#### Stored entries
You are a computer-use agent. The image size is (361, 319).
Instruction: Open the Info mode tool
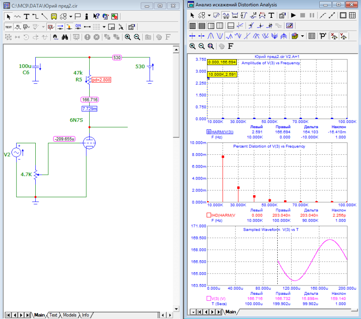pos(86,17)
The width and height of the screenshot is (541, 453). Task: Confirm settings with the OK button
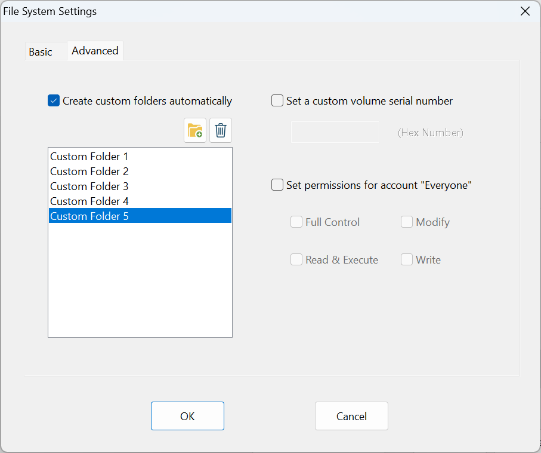187,416
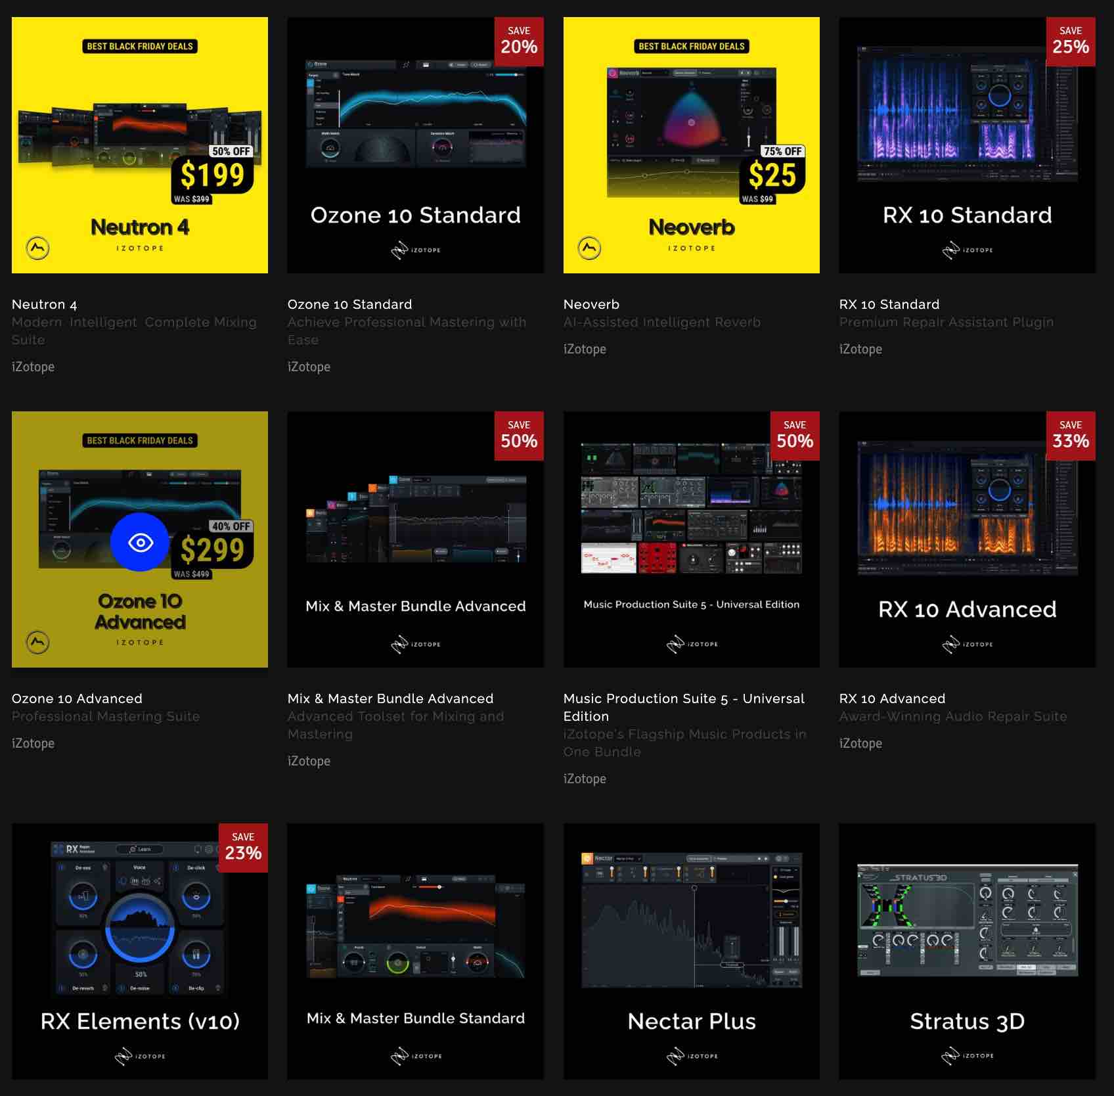Click the $199 price tag on Neutron 4

tap(212, 175)
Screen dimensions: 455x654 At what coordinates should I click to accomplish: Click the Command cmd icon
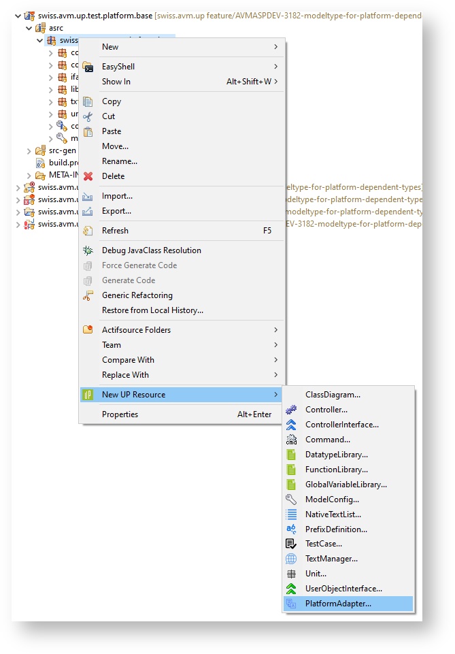tap(291, 440)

#### Problem statement
Transcribe the data exactly, minus any images.

#### Solution to the exercise
You are a computer-use agent. The image size is (361, 319).
Instruction: Open the Info mode tool
pos(86,17)
The width and height of the screenshot is (541, 453). Task: Confirm settings with the OK button
187,416
Click the $199 price tag on Neutron 4

tap(212, 175)
Screen dimensions: 455x654 At what coordinates should I click to accomplish: Click the Command cmd icon
tap(291, 440)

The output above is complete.